There were some whispers out there that Pastrnak was going to be a difficult signing based on friends like Torey Krug leaving the organization, but that’s something not really to be believed unless it actually plays out in reality. On the contrary, it appears that David Krejci might be an NHL option for the Bruins this coming season and that matching up friends Krejci and Pastrnak could be exactly the kind of thing to keep No. 88 happy and satisfied with the Boston Bruins organization that drafted, developed and helped mold him into the NHL superstar he is today.

This humble hockey writer hopes that Pastrnak stays in Boston just for the Dunkin’ Donuts commercial artistry alone.

But theoretically let’s say that Pastrnak is unhappy with some aspect of the Boston Bruins and the writing is on the wall that it’s going to be difficult to sign a right wing that’s got the talent to be a 50-goal scorer at the NHL level, and already has 240 goals and 504 points in 510 games for the Black and Gold.

The big pre-draft trade of 24-year-old Chicago Blackhawks sniper Alex DeBrincat to the Ottawa Senators has to give everybody pause about the kind of “haul” that Pastrnak might bring the Black and Gold in a similarly seismic trade.
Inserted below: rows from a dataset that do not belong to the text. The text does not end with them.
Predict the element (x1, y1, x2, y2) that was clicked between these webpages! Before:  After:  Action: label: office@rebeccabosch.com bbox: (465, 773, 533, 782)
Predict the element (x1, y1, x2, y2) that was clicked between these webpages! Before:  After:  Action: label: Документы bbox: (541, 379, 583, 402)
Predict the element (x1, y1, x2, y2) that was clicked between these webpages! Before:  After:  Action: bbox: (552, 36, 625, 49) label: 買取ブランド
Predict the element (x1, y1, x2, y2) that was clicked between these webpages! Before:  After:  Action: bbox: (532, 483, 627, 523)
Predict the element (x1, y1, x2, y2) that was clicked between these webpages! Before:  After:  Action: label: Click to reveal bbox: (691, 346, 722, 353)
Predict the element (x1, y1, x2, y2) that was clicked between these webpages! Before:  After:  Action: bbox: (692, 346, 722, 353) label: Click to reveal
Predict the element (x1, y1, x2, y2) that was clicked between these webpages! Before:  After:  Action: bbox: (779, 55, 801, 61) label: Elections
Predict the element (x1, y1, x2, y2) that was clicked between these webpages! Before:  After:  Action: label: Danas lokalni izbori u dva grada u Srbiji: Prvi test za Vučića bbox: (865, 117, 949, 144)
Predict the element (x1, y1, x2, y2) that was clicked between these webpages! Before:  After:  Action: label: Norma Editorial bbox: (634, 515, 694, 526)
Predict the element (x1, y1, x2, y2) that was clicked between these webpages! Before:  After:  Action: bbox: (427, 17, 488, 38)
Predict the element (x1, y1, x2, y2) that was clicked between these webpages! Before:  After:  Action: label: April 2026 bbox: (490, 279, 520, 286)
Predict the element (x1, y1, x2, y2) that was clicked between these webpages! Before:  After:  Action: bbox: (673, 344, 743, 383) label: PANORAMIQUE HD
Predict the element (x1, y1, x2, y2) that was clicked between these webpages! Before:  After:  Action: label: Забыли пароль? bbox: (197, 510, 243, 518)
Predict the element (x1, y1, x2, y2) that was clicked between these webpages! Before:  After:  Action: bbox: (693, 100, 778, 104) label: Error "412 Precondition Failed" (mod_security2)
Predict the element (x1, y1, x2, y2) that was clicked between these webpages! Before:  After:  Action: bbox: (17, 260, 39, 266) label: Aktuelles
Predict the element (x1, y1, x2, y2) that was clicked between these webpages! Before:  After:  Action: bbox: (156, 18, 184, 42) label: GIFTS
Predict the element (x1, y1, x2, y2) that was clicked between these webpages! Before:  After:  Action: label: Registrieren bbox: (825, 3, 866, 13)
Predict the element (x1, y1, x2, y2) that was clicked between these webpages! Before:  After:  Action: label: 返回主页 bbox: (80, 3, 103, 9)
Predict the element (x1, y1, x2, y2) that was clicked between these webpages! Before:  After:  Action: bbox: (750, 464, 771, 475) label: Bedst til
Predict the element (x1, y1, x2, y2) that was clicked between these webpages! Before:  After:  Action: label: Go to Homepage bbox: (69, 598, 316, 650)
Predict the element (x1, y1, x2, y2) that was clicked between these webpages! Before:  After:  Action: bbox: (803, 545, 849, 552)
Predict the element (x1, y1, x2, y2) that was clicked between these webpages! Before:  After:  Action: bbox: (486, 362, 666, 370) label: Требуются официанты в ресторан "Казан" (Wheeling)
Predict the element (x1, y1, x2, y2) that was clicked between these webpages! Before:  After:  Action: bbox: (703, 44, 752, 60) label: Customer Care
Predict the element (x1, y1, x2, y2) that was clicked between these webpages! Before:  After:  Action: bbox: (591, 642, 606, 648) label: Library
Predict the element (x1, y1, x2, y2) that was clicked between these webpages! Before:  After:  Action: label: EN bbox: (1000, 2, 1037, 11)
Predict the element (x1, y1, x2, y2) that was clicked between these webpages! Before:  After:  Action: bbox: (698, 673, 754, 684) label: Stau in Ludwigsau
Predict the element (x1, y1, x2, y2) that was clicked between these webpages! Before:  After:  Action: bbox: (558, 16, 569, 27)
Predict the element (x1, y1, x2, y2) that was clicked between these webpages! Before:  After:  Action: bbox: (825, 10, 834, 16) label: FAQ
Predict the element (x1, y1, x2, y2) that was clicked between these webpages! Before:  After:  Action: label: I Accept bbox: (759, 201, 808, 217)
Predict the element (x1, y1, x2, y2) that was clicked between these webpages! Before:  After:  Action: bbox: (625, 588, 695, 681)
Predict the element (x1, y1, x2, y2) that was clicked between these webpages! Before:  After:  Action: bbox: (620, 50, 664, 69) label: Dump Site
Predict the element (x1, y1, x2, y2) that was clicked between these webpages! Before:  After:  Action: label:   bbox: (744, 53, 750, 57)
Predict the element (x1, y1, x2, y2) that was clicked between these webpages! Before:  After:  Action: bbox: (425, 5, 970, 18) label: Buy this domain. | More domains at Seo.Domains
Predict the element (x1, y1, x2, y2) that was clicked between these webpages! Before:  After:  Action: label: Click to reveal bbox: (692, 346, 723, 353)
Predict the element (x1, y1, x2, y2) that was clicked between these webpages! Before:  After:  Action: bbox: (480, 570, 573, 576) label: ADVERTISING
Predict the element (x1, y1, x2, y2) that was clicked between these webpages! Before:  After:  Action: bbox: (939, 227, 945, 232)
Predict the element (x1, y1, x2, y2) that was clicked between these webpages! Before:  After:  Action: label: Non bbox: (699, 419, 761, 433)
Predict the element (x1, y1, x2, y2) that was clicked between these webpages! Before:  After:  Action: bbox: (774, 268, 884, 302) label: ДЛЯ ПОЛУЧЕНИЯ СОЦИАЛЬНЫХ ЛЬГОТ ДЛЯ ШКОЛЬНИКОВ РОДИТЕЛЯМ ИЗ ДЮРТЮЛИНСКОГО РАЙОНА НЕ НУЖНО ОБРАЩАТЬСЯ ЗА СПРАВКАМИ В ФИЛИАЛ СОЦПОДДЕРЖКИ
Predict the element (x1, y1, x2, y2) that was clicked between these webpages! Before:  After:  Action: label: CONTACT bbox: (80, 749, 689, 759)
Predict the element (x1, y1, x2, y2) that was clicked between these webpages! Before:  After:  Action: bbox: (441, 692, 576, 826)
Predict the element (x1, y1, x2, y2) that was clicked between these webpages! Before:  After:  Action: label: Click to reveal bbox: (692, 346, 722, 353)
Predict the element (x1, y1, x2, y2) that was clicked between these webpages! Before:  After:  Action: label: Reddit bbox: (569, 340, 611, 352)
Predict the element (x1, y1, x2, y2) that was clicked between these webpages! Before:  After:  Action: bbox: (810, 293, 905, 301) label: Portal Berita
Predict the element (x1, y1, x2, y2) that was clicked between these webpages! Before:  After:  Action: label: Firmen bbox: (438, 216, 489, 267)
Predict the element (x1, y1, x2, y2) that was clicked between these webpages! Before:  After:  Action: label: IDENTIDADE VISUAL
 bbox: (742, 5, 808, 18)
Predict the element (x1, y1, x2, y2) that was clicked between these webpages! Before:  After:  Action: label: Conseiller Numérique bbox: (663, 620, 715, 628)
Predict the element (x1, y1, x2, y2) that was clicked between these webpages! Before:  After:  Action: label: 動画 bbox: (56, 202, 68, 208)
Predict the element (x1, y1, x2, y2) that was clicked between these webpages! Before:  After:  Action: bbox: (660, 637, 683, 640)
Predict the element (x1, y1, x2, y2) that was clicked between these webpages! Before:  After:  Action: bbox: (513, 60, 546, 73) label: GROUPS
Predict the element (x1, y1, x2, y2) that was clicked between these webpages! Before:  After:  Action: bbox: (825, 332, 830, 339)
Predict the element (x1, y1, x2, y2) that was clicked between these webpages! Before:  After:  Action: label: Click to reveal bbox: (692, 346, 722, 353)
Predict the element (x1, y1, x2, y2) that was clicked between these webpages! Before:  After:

The Blackhawks were only able to land the No. 7 overall pick, a second-round pick and a third-round pick in exchange for a player that’s twice topped 40 goals in a season and has just about as many lamplighters as anybody else since he entered the league five years ago.

That’s a steal for a Senators team that looks poised to make a move up the Atlantic Division after collecting another excellent young player, and it’s a fleecing of a Blackhawks team that can’t afford to ice a quality team after earmarking so much salary cap space to Patrick Kane, Jonathan Toews and Seth Jones. It’s also exactly what other interested NHL suitors, like buzzards circling overhead, will be offering the Boston Bruins if they’re forced into eventually trading Pastrnak to the highest bidder.

Sure, DeBrincat has a qualifying offer at $9 million that’s going to make him massively expensive following this upcoming season, but that’s also the NHL going rate these days for a dynamic young player capable of 40 goals. It’s absolutely what the Boston Bruins should be ready, willing and able to pay a player in Pastrnak that they have every intention of retaining as a future core piece along with Charlie McAvoy, Hampus Lindholm and Jeremy Swayman.

In fact, the Boston Bruins should heed the DeBrincat warning after the Chicago Blackhawks were savaged on hockey social media by their own city for an underwhelming return for one of the best young players in the league.

If the B’s brass, or Boston Bruins fans for that matter, are harboring any secret notion that a Pastrnak trade could wholly set them up for the future, the 2022 NHL Draft’s opening night should disabuse them of that notion pretty quickly. Instead, an underwhelming return for a rare hockey talent like Pastrnak could become exactly the kind of misstep that the Boston Bruins simply can’t make at a delicate time in their Original Six existence. It should be the final option, only, after all other attempts to keep the marketable, likable and highly effective star have been exhausted.

Following the firing of Bruce Cassidy, the uncertain nature of how long Patrice Bergeron will keep going and an organization that’s short on young prospect talent right now after shipping out so many first rounders in recent years, the Boston Bruins can’t afford any more gaffes on the level of a 2015 first round that’s still stinging them all these years later.

It’s beginning to feel like being forced into a Pastrnak trade might turn into exactly that kind of spiraling disaster for the Boston Bruins, so it’s time to heed the DeBrincat warning that’s played out directly in front of them this weekend.